How many hackers does it take to change a lightbulb?
Social Innovation Camp was at Open City Docs this weekend to see The Lightbulb Conspiracy, a brilliant documentary charting the history of planned obsolescence from the beginning of the 20th Century when a cartel of manufacturers decided to limit the life of the average lightbulb in order to sell more. From lightbulbs in the twenties, to cars in the thirties, nylon tights in the fifties and the printers and iPods of today, planned obsolescence has become endemic throughout the west in the way products are manufactured and sold.
The film highlighted the way in which ‘death dating’ technology has enabled massive economic growth by creating jobs and a consumer society that keeps money circulating.

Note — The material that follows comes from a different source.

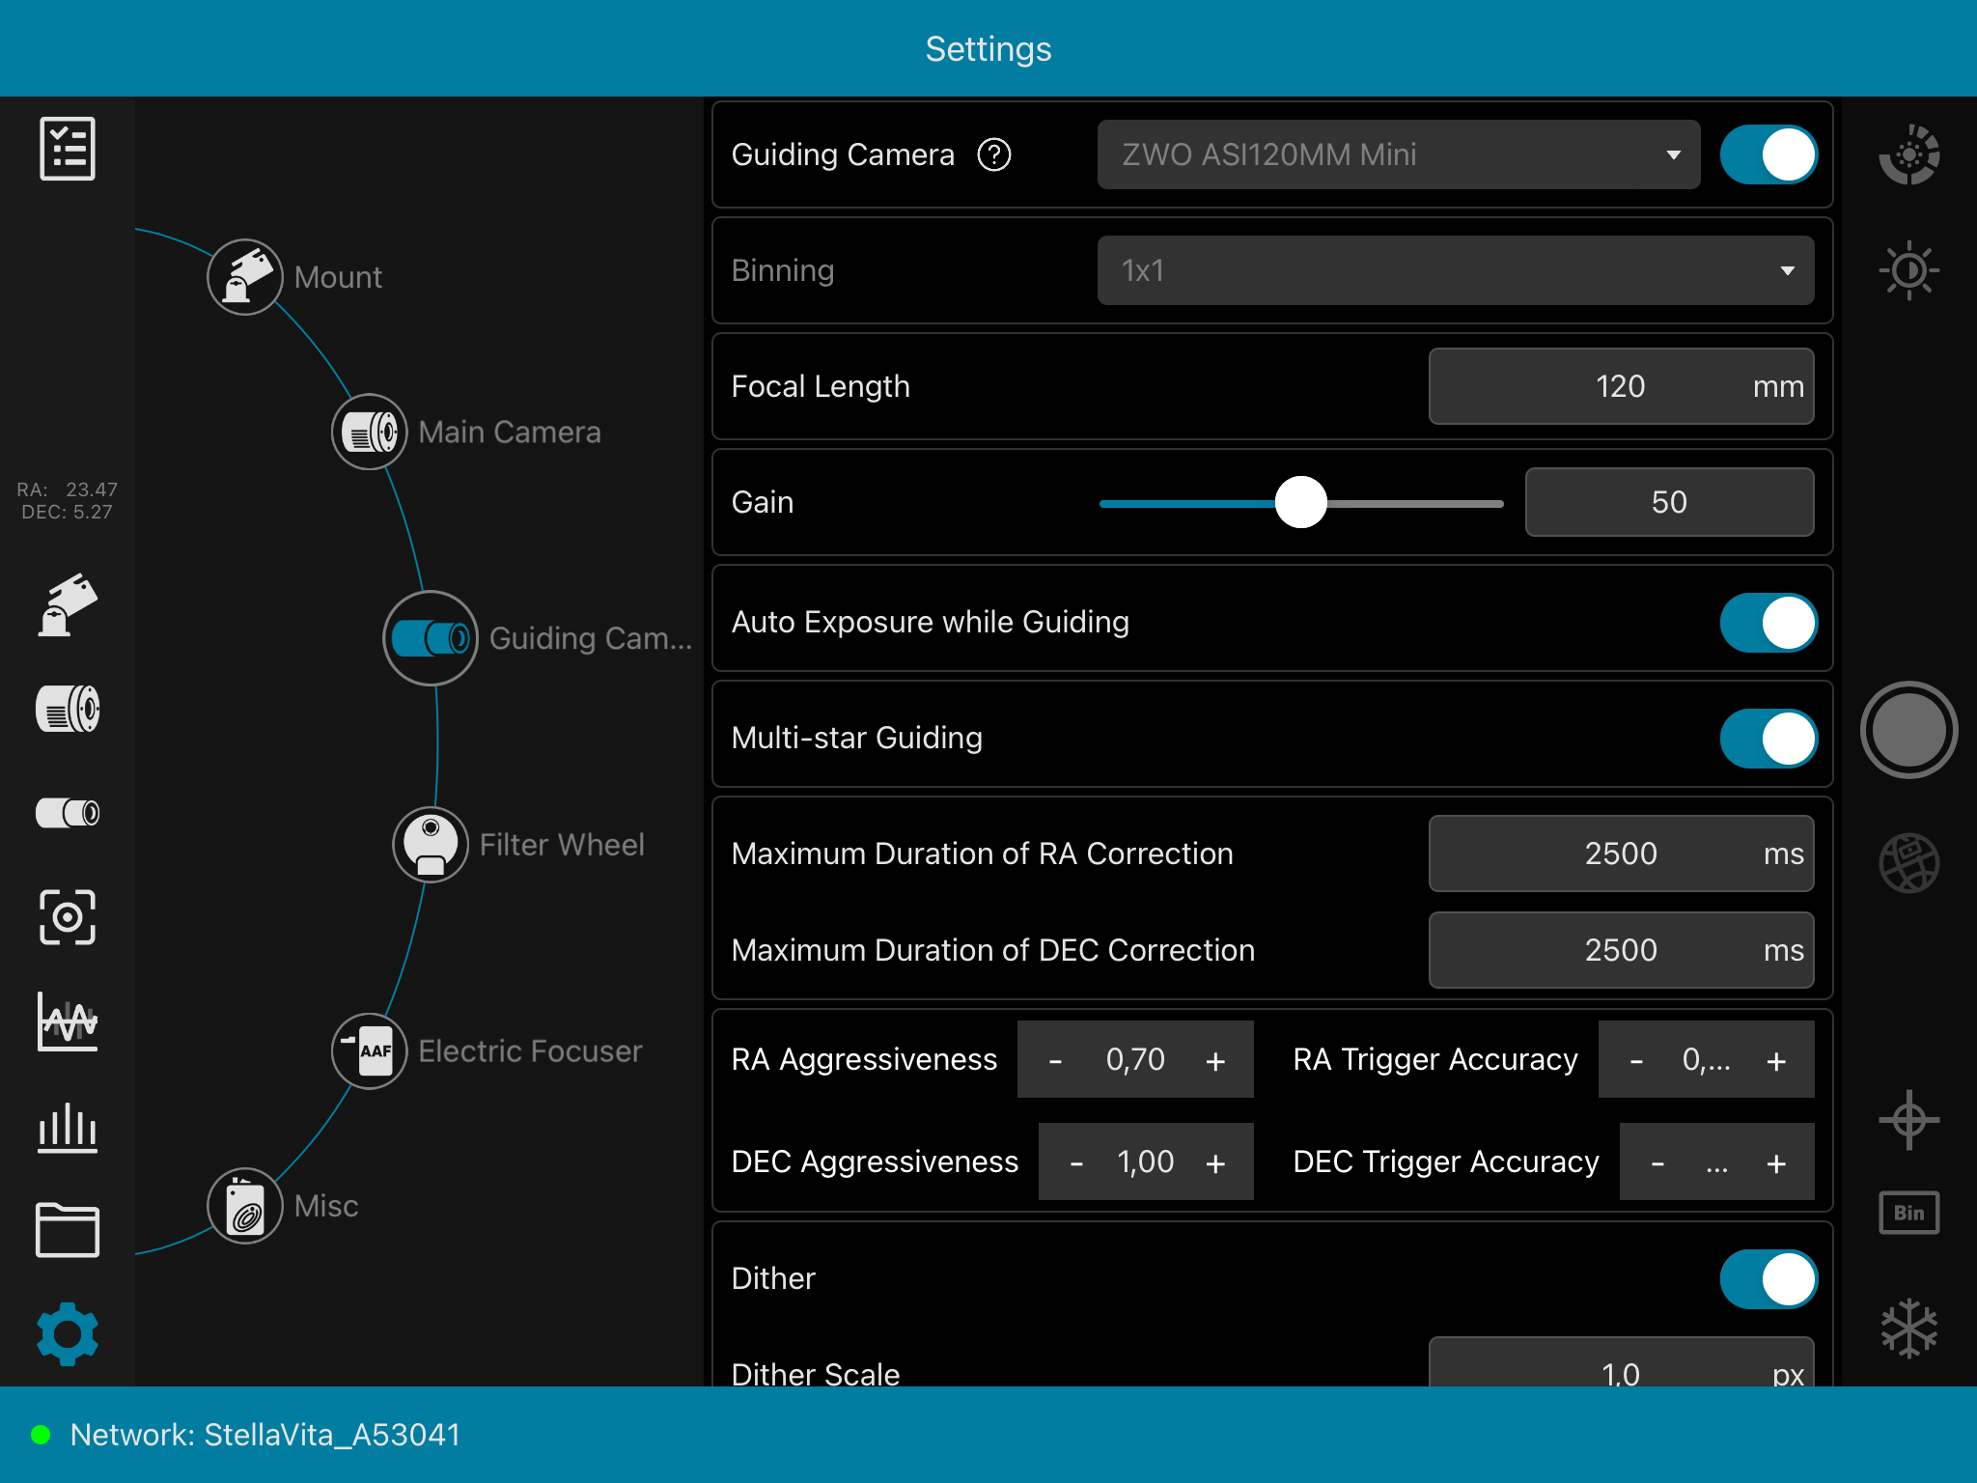Expand the Binning 1x1 dropdown
Screen dimensions: 1977x1483
point(1455,270)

But, we were also shown how planned obsolescence creates a vast aray of social and environmental problems. In one example the filmakers travel to Ghana where environmental activists are fighting a losing battle against western companies illegally dumping millions of tons of broken electronics: destroying landscapes, polluting waterways and creating massive health problems among local populations.

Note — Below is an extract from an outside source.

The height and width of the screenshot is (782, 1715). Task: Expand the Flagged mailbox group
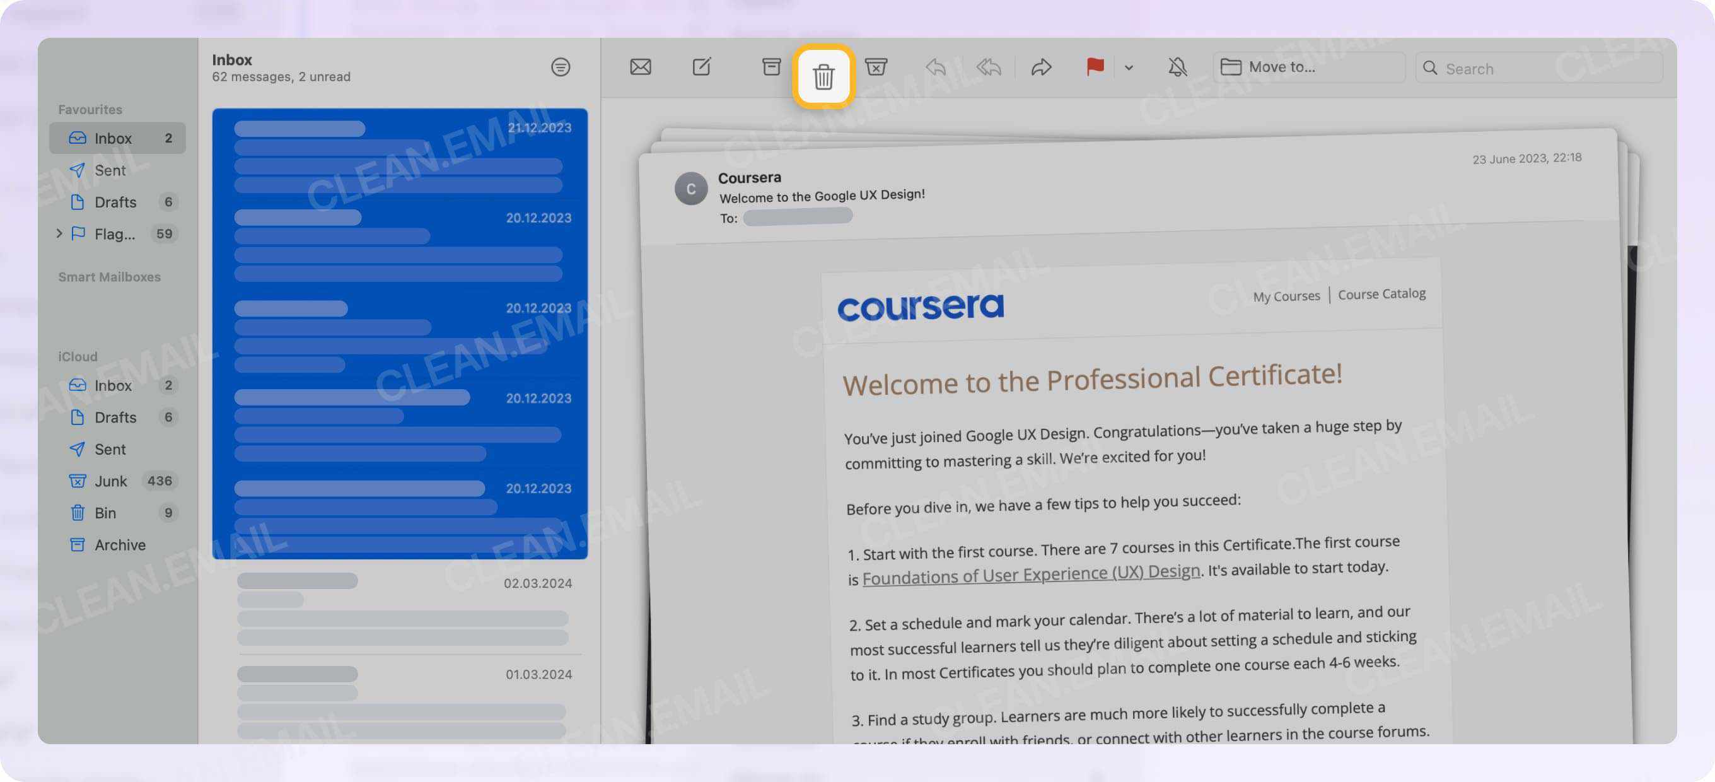(59, 234)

After the film, we ran an ideas generation workshop with the audience, many of whom were shocked by the footage they had just seen.
Asked to tell us about their ‘itches’ on the topic, people voiced anger about dying batteries, quickly wearing jeans, the impossibility of recycling hardware, the difficulty of finding ethical electronics with a transparent supply chain and the lack of people with the knowhow to repair things once broken.

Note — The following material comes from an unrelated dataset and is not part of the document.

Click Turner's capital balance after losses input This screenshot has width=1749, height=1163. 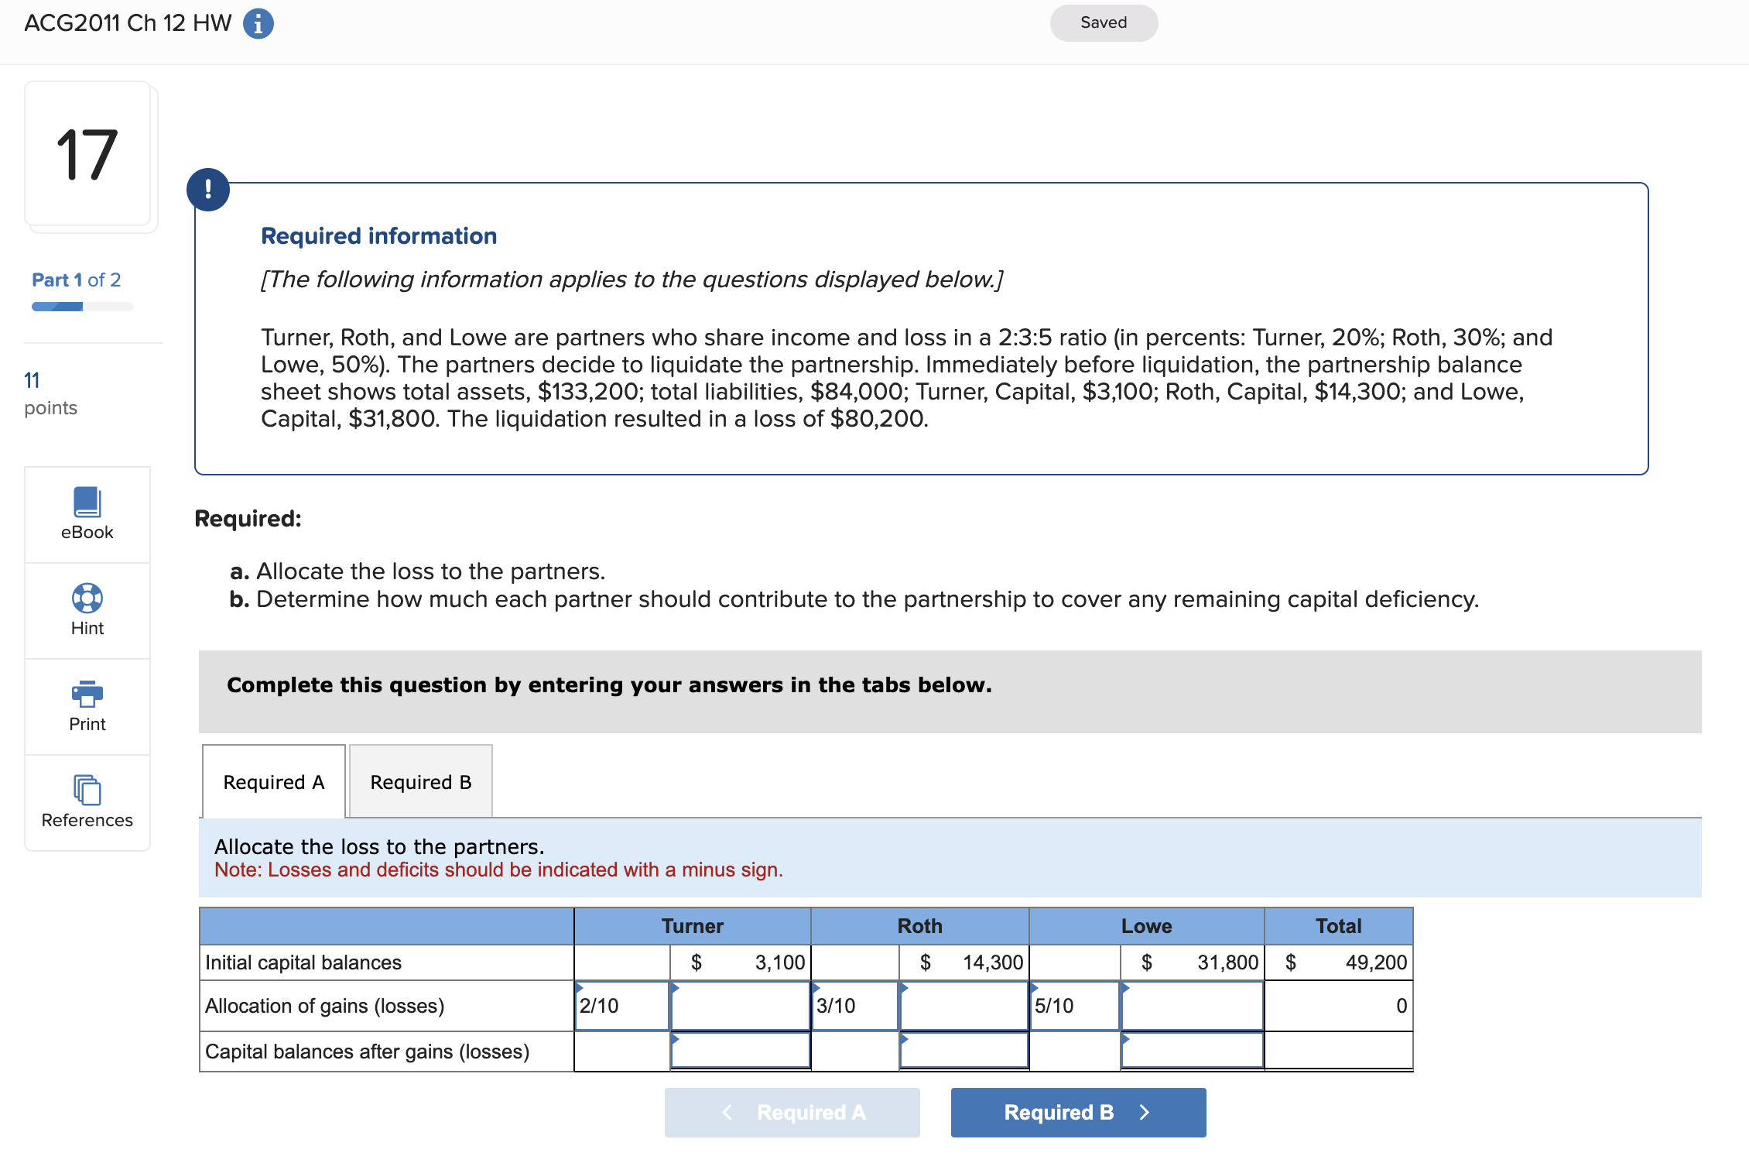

A couple of venture ideas that came out of the session:
- Cradle2Cradle or Baby Steps - use a freecycle model to recycle baby gear among new parents. The website would also have a forum for parents to share advice and tips.
- Trackback.com – a website to track where the stuff you have comes from, complete with interactive map.
Thank you to everyone who participated and to Open City Docs for hosting us at a fantastic festival!